Again he kissed her, quickly, then released her and began to talk rapidly of—nothing. Apropos of offices and theaters and the tides of spring, he was really telling her that, powerful though his restless curiosity was, greatly though their poor little city bodies craved each other, yet he did respect her. She scarce listened, for at first she was bemused by two thoughts. She was inquiring sorrowfully whether it was only her body that stirred him—whether he found any spark in her honest little mind.
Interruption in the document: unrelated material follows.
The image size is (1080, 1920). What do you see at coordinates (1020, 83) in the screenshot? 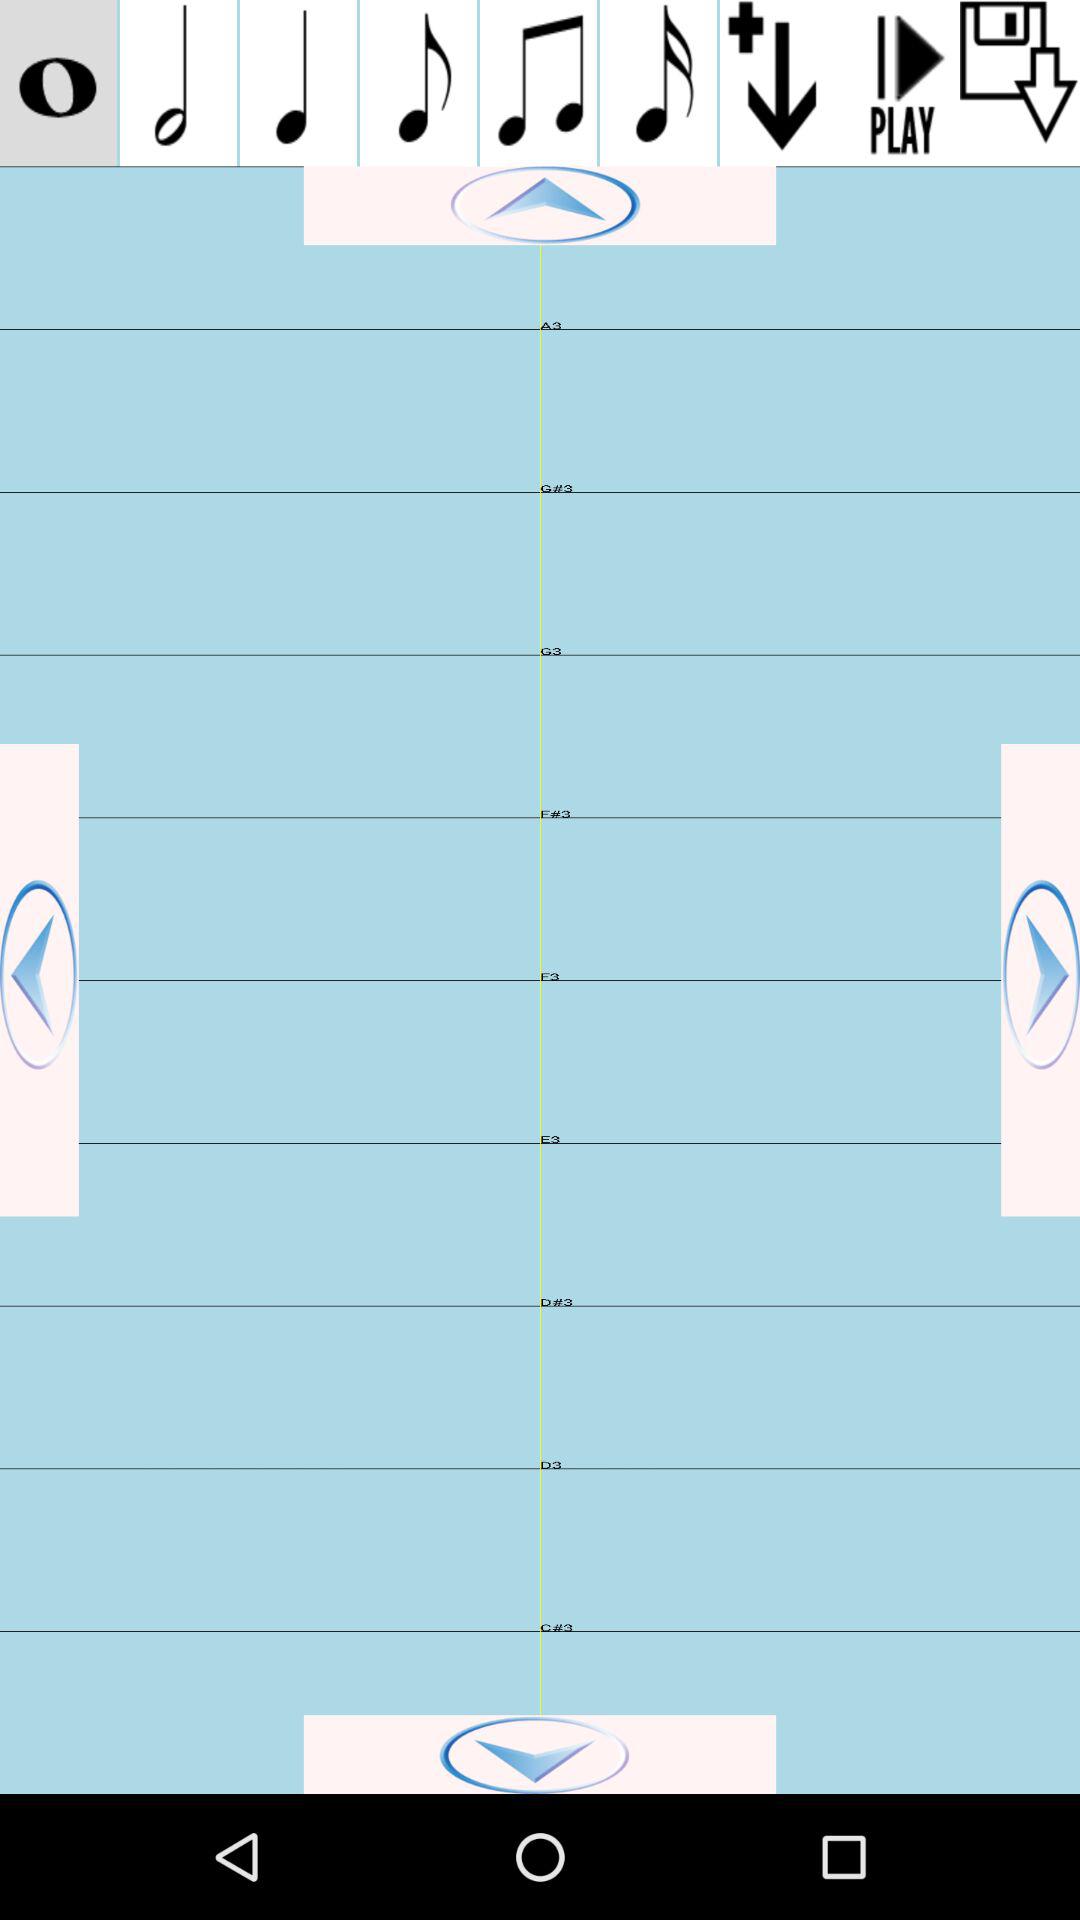
I see `download` at bounding box center [1020, 83].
And, for her second thought, she was considering in an injured way that this was not love as she had read of it in novels. “I didn’t know just what it would be—but I didn’t think it would be like this,” she declared.

Love, as depicted in such American novels by literary pastors and matrons of perfect purity as had sifted into the Panama public library, was an affair of astounding rescues from extreme peril, of highly proper walks in lanes, of laudable industry on the part of the hero, and of not more than three kisses—one on the brow, one on the cheek, and, in the very last paragraph of the book, one daringly but reverently deposited upon the lips. These young heroes and heroines never thought about bodies at all, except when they had been deceived in a field of asterisks. So to Una there was the world-old shock at the earthiness of love—and the penetrating joy of that earthiness. If real love was so much more vulgar than she had supposed, yet also it was so much more overwhelming that she was glad to be a flesh-and-blood lover, bruised and bewildered and estranged from herself, instead of a polite murmurer.
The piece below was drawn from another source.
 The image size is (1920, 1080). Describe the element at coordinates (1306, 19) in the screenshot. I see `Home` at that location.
Gradually she was drawn back into a real communion with him when he damned the human race for serfs fighting in a dungeon, warring for land, for flags, for titles, and calling themselves kings. Walter took the same theories of socialism, single-tax, unionism, which J. J. Todd, of Chatham, had hacked out in commercial-college days, and he made them bleed and yawp and be hotly human. For the first time—Walter was giving her so many of those First Times of life!—Una realized how strong is the demand of the undermen for a conscious and scientific justice. She denied that stenographers could ever form a union, but she could not answer his acerb, “Why not?”

It was not in the patiently marching Una to be a creative thinker, yet she did hunger for self-mastery, and ardently was she following the erratic gibes at civilization with which young Walter showed his delight in having an audience, when the brown, homely Golden family clock struck eleven.

“Heavens!” she cried. “You must run home at once. Good-night, dear.”

He rose obediently, nor did their lips demand each other again.

Her mother awoke to yawn. “He is a very polite young man, but I don’t think he is solid enough for you, dearie. If he comes again, do remind me to show him the kodaks of your father, like I promised.”

Then Una began to ponder the problem which is so weighty to girls of the city—where she could see her lover, since the parks were impolite and her own home obtrusively dull to him.

Whether Walter was a peril or not, whether or not his love was angry and red and full of hurts, yet she knew that it was more to her than her mother or her conventions or her ambitious little job. Thus gladly confessing, she fell asleep, and a new office day began, for always the office claims one again the moment that the evening’s freedom is over.